I was just in line at the store and standing awkwardly and tried to put my hands in my pockets but my jeans don’t have pockets and THIS IS WHY WOMEN ARE ALWAYS ANGRY
Just walking down the “Gluten Free” aisle, secretly dropping boxes of Twinkies in everyone’s carts.
Having a loose stool means two completely different things depending on if you are a nurse or a bartender.
(pretending to be well-read to impress a girl)
War and Peace? Yeah I loved that one
“What was your favorite part?”
I’d have to say the Peace
“Good choices” – guy at the liquor store
70’s horror movies gave me a healthy respect for the power held by chainsaws and deserted farmhouses
*pronounces carrot like tarot*
My wife threw my new football over the wall as she thought it belonged to our neighbour’s 9 year old lad.
I’ve had to ask them if I can please have my ball back.
I’m 36 years old.
Couples therapist: what scares you the most?
Wife: that we slowly lose respect for each other
Me: when the washing machine goes really fast
they need to increase life expectancy so I can squeeze in another mid-life crisis
My dog is coming home from surgery today and I hope he did ok. He can’t afford another malpractice suit.
I think it’s weird how President Obama appointed George Clooney Secretary Of Handsome. #DNC
Detective: Do you have an alibi for the night of the murder?

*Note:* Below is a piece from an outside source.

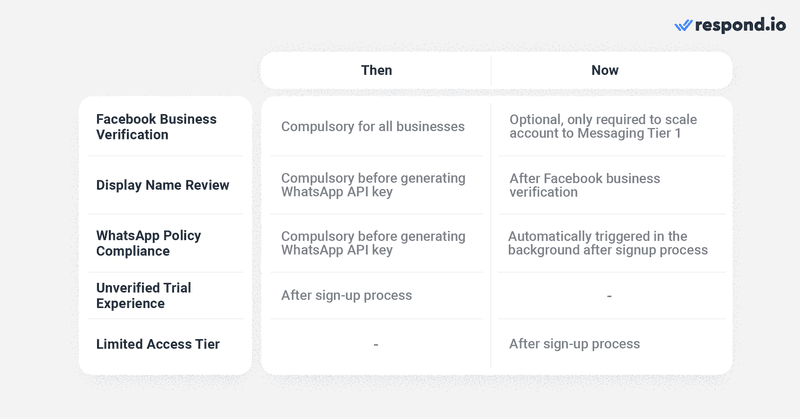Image resolution: width=800 pixels, height=419 pixels.
Task: Click the Unverified Trial Experience row label
Action: click(143, 295)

Me: Yes, here are some store receipts proving where I was.
Detective: These are receipts for duct tape, rope, and a shovel.
Me: Oops. Wrong receipts.
[scene: a smoky Paris bar]
BARTENDER: You feel trapped, mais oui? You hunt the rabbit, but the rabbit, he mocks you. Always you are made to play the fool, in a cycle you cannot escape.

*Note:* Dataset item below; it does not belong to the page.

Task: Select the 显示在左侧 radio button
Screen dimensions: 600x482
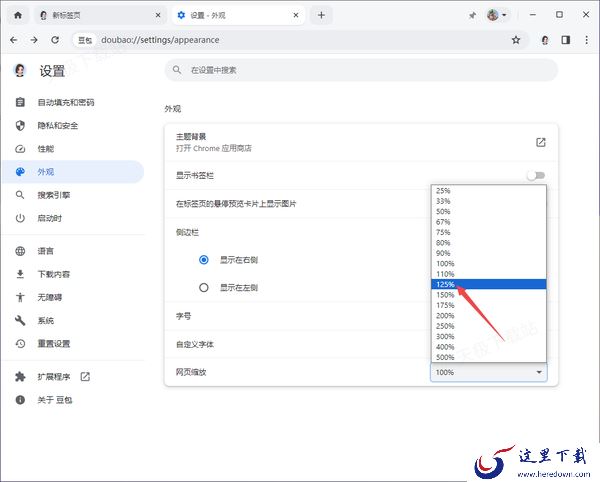Action: pyautogui.click(x=204, y=287)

FUDD: *nodding bleakly* I’m suffewing, Henwi.
Every time a magician graduates from his school and throws his hat in the air at the convocation, PETA sues him for cruelty to rabbits.

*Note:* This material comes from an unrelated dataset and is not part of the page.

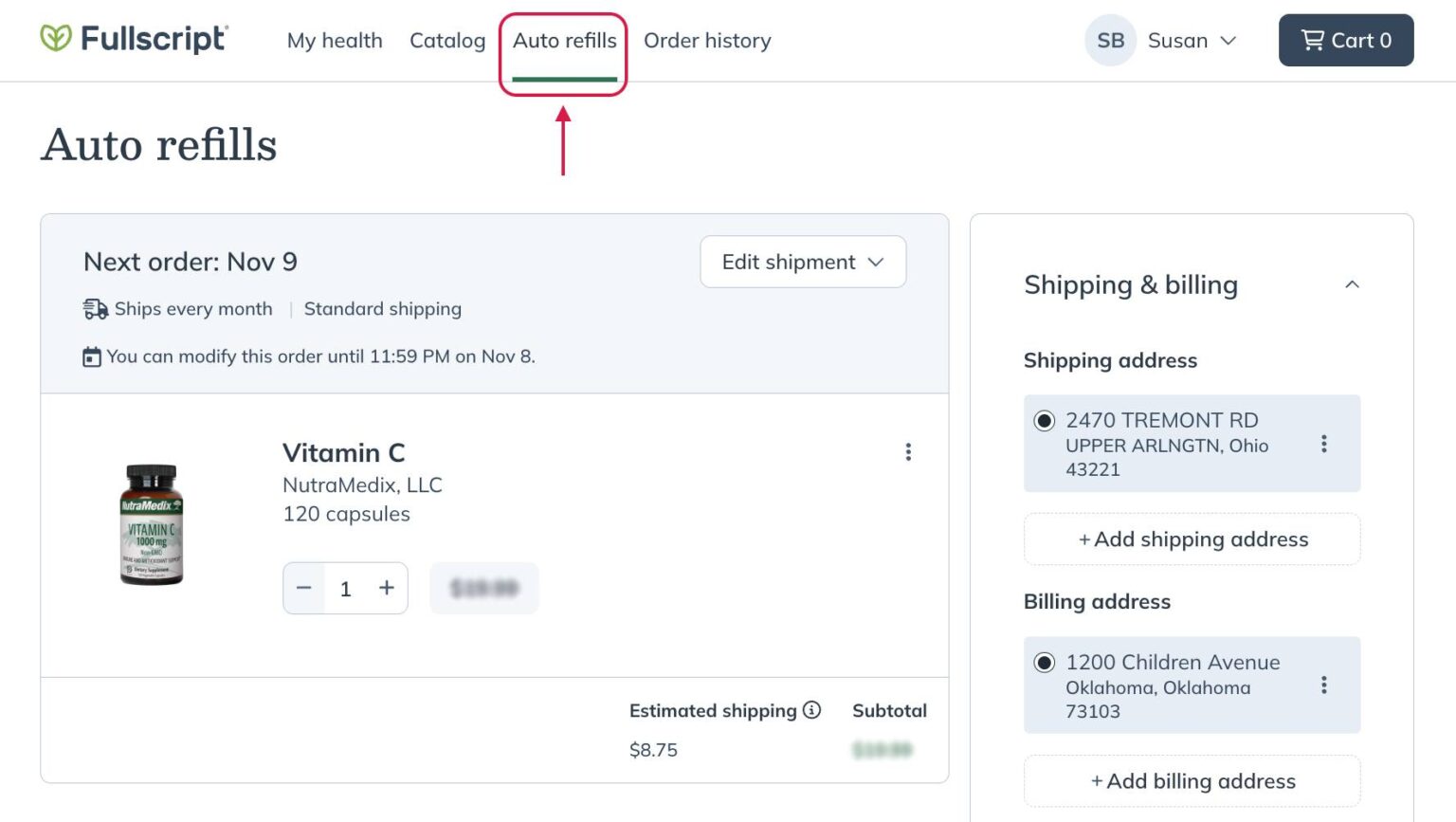Click the Fullscript leaf logo
1456x822 pixels.
(57, 40)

mechanic: i’m gonna have to replace your brakes
me: with what
everybody’s gangsta until seaweed touches their leg
me, turning into a werewolf: get out of here. it’s not safe
girl: [holding a tennis ball behind back] i think i’ll b fine lmao
My favorite new hobby is putting on an orange apron and giving people horrible and incorrect construction advice at Home Depot
My ex-wife could’ve pushed Gandhi to violence.
I’m not moody, I’m just on shuffle
Hello! Is it me you’re looking for?
Hello! Is it me you’re looking for?
Hello! Is it me you’re looking for?(Lionel Richie, speed dating)
I’ve learned a lot over the years, but the best advice I can ever give someone is never buy a used harmonica.
cop: the perp was found with red paint on his fingers, so i guess you could say he was caught.. *looks at camera* why is there a camera here
I have to devil these eggs and I don’t want to. Where Satan when you need him?